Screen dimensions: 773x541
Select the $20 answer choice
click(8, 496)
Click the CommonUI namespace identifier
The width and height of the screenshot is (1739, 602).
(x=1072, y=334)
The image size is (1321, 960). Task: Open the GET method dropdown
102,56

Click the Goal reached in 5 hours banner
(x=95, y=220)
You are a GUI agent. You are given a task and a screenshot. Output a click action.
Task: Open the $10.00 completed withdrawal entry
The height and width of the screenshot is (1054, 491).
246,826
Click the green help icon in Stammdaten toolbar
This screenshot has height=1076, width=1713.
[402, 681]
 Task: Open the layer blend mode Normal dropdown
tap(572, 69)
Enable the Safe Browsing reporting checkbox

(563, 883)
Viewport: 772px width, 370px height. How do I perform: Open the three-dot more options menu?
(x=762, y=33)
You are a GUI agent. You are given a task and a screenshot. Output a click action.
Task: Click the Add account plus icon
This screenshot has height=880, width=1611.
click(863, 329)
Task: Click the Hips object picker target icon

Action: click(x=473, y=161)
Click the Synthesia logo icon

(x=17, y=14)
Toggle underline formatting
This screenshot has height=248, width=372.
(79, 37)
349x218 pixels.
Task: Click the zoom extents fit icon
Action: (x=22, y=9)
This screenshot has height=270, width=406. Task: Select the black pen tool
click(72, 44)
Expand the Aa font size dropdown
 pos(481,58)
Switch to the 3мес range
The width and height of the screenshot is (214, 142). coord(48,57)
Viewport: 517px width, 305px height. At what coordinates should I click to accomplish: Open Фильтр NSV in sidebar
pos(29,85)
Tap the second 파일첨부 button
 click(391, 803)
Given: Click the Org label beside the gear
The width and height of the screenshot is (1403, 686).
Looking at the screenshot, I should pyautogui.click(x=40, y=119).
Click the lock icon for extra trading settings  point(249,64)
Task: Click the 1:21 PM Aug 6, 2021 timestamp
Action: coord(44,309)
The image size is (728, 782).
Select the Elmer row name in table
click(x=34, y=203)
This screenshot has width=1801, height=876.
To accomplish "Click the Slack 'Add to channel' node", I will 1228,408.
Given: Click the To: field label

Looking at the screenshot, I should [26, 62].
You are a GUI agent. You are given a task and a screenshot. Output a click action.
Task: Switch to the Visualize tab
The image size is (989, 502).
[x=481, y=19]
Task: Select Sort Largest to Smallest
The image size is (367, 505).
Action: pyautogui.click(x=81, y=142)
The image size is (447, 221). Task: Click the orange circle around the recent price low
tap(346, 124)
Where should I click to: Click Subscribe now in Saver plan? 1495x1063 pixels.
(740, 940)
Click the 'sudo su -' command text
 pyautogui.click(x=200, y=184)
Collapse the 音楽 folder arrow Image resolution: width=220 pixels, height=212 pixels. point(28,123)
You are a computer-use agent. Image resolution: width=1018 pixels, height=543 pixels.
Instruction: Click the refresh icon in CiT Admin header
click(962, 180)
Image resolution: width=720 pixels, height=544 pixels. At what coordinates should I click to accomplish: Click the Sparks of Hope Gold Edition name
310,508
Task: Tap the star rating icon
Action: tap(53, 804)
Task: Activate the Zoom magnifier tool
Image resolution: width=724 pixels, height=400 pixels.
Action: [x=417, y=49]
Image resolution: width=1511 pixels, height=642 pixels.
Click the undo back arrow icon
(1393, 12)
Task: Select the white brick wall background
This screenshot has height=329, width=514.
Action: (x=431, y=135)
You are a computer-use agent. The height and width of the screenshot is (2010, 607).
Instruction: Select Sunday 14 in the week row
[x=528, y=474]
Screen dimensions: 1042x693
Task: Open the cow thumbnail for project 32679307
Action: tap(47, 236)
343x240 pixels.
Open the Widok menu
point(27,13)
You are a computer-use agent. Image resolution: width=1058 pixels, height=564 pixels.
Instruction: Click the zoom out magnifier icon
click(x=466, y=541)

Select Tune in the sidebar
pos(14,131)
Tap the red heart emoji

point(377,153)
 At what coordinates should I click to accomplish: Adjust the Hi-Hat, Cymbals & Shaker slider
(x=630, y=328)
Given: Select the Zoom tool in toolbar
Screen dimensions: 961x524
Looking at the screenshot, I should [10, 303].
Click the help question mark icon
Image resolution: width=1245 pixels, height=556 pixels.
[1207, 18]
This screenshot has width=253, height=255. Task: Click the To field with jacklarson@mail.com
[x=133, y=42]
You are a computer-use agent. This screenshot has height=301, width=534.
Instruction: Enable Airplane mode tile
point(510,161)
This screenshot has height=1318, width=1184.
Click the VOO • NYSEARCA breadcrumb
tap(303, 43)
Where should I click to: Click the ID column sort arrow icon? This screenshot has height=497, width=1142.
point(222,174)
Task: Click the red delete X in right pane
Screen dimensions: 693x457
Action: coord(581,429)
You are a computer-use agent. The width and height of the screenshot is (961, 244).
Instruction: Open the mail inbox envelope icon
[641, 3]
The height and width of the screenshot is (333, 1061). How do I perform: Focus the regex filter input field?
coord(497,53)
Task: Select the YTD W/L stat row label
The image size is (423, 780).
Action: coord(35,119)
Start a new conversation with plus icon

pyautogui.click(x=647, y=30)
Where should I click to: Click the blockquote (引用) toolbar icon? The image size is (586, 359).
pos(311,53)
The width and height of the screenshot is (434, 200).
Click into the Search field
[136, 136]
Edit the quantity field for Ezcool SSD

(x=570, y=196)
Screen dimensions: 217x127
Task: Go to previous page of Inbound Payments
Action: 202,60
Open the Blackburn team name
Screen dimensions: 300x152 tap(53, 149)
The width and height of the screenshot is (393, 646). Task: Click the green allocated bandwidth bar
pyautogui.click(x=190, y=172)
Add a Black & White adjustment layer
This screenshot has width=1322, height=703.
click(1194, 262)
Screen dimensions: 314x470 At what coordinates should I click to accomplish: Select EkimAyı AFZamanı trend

- Task requirements -
Could you restate every entry above word for word?

- Finished task -
Screen dimensions: 773x541
Select the $20 answer choice
click(8, 496)
Click the CommonUI namespace identifier
The width and height of the screenshot is (1739, 602).
(x=1072, y=334)
The image size is (1321, 960). Task: Open the GET method dropdown
102,56

Click the Goal reached in 5 hours banner
(x=95, y=220)
You are a GUI agent. You are given a task and a screenshot. Output a click action.
Task: Open the $10.00 completed withdrawal entry
The height and width of the screenshot is (1054, 491).
246,826
Click the green help icon in Stammdaten toolbar
This screenshot has height=1076, width=1713.
[402, 681]
 Task: Open the layer blend mode Normal dropdown
tap(572, 69)
Enable the Safe Browsing reporting checkbox

(563, 883)
Viewport: 772px width, 370px height. How do I perform: Open the three-dot more options menu?
(x=762, y=33)
You are a GUI agent. You are given a task and a screenshot. Output a click action.
Task: Click the Add account plus icon
This screenshot has height=880, width=1611.
click(863, 329)
Task: Click the Hips object picker target icon

Action: click(x=473, y=161)
Click the Synthesia logo icon

(x=17, y=14)
Toggle underline formatting
This screenshot has height=248, width=372.
(79, 37)
349x218 pixels.
Task: Click the zoom extents fit icon
Action: (x=22, y=9)
This screenshot has height=270, width=406. Task: Select the black pen tool
click(72, 44)
Expand the Aa font size dropdown
 pos(481,58)
Switch to the 3мес range
The width and height of the screenshot is (214, 142). coord(48,57)
Viewport: 517px width, 305px height. At what coordinates should I click to accomplish: Open Фильтр NSV in sidebar
pos(29,85)
Tap the second 파일첨부 button
 click(391, 803)
Given: Click the Org label beside the gear
The width and height of the screenshot is (1403, 686).
Looking at the screenshot, I should pyautogui.click(x=40, y=119).
Click the lock icon for extra trading settings  point(249,64)
Task: Click the 1:21 PM Aug 6, 2021 timestamp
Action: coord(44,309)
The image size is (728, 782).
Select the Elmer row name in table
click(x=34, y=203)
This screenshot has width=1801, height=876.
To accomplish "Click the Slack 'Add to channel' node", I will 1228,408.
Given: Click the To: field label

Looking at the screenshot, I should [26, 62].
You are a GUI agent. You are given a task and a screenshot. Output a click action.
Task: Switch to the Visualize tab
The image size is (989, 502).
[x=481, y=19]
Task: Select Sort Largest to Smallest
The image size is (367, 505).
Action: pyautogui.click(x=81, y=142)
The image size is (447, 221). Task: Click the orange circle around the recent price low
tap(346, 124)
Where should I click to: Click Subscribe now in Saver plan? 1495x1063 pixels.
(740, 940)
Click the 'sudo su -' command text
 pyautogui.click(x=200, y=184)
Collapse the 音楽 folder arrow Image resolution: width=220 pixels, height=212 pixels. point(28,123)
You are a computer-use agent. Image resolution: width=1018 pixels, height=543 pixels.
Instruction: Click the refresh icon in CiT Admin header
click(962, 180)
Image resolution: width=720 pixels, height=544 pixels. At what coordinates should I click to accomplish: Click the Sparks of Hope Gold Edition name
310,508
Task: Tap the star rating icon
Action: tap(53, 804)
Task: Activate the Zoom magnifier tool
Image resolution: width=724 pixels, height=400 pixels.
Action: [x=417, y=49]
Image resolution: width=1511 pixels, height=642 pixels.
Click the undo back arrow icon
(1393, 12)
Task: Select the white brick wall background
This screenshot has height=329, width=514.
Action: (x=431, y=135)
You are a computer-use agent. The height and width of the screenshot is (2010, 607).
Instruction: Select Sunday 14 in the week row
[x=528, y=474]
Screen dimensions: 1042x693
Task: Open the cow thumbnail for project 32679307
Action: tap(47, 236)
343x240 pixels.
Open the Widok menu
point(27,13)
You are a computer-use agent. Image resolution: width=1058 pixels, height=564 pixels.
Instruction: Click the zoom out magnifier icon
click(x=466, y=541)

Select Tune in the sidebar
pos(14,131)
Tap the red heart emoji

point(377,153)
 At what coordinates should I click to accomplish: Adjust the Hi-Hat, Cymbals & Shaker slider
(x=630, y=328)
Given: Select the Zoom tool in toolbar
Screen dimensions: 961x524
Looking at the screenshot, I should [10, 303].
Click the help question mark icon
Image resolution: width=1245 pixels, height=556 pixels.
[1207, 18]
This screenshot has width=253, height=255. Task: Click the To field with jacklarson@mail.com
[x=133, y=42]
You are a computer-use agent. This screenshot has height=301, width=534.
Instruction: Enable Airplane mode tile
point(510,161)
This screenshot has height=1318, width=1184.
Click the VOO • NYSEARCA breadcrumb
tap(303, 43)
Where should I click to: Click the ID column sort arrow icon? This screenshot has height=497, width=1142.
point(222,174)
Task: Click the red delete X in right pane
Screen dimensions: 693x457
Action: coord(581,429)
You are a computer-use agent. The width and height of the screenshot is (961, 244).
Instruction: Open the mail inbox envelope icon
[641, 3]
The height and width of the screenshot is (333, 1061). How do I perform: Focus the regex filter input field?
coord(497,53)
Task: Select the YTD W/L stat row label
The image size is (423, 780).
Action: coord(35,119)
Start a new conversation with plus icon

pyautogui.click(x=647, y=30)
Where should I click to: Click the blockquote (引用) toolbar icon? The image size is (586, 359).
pos(311,53)
The width and height of the screenshot is (434, 200).
Click into the Search field
[136, 136]
Edit the quantity field for Ezcool SSD

(x=570, y=196)
Screen dimensions: 217x127
Task: Go to previous page of Inbound Payments
Action: 202,60
Open the Blackburn team name
Screen dimensions: 300x152 tap(53, 149)
The width and height of the screenshot is (393, 646). Task: Click the green allocated bandwidth bar
pyautogui.click(x=190, y=172)
Add a Black & White adjustment layer
This screenshot has width=1322, height=703.
click(1194, 262)
Screen dimensions: 314x470 At what coordinates should I click to accomplish: Select EkimAyı AFZamanı trend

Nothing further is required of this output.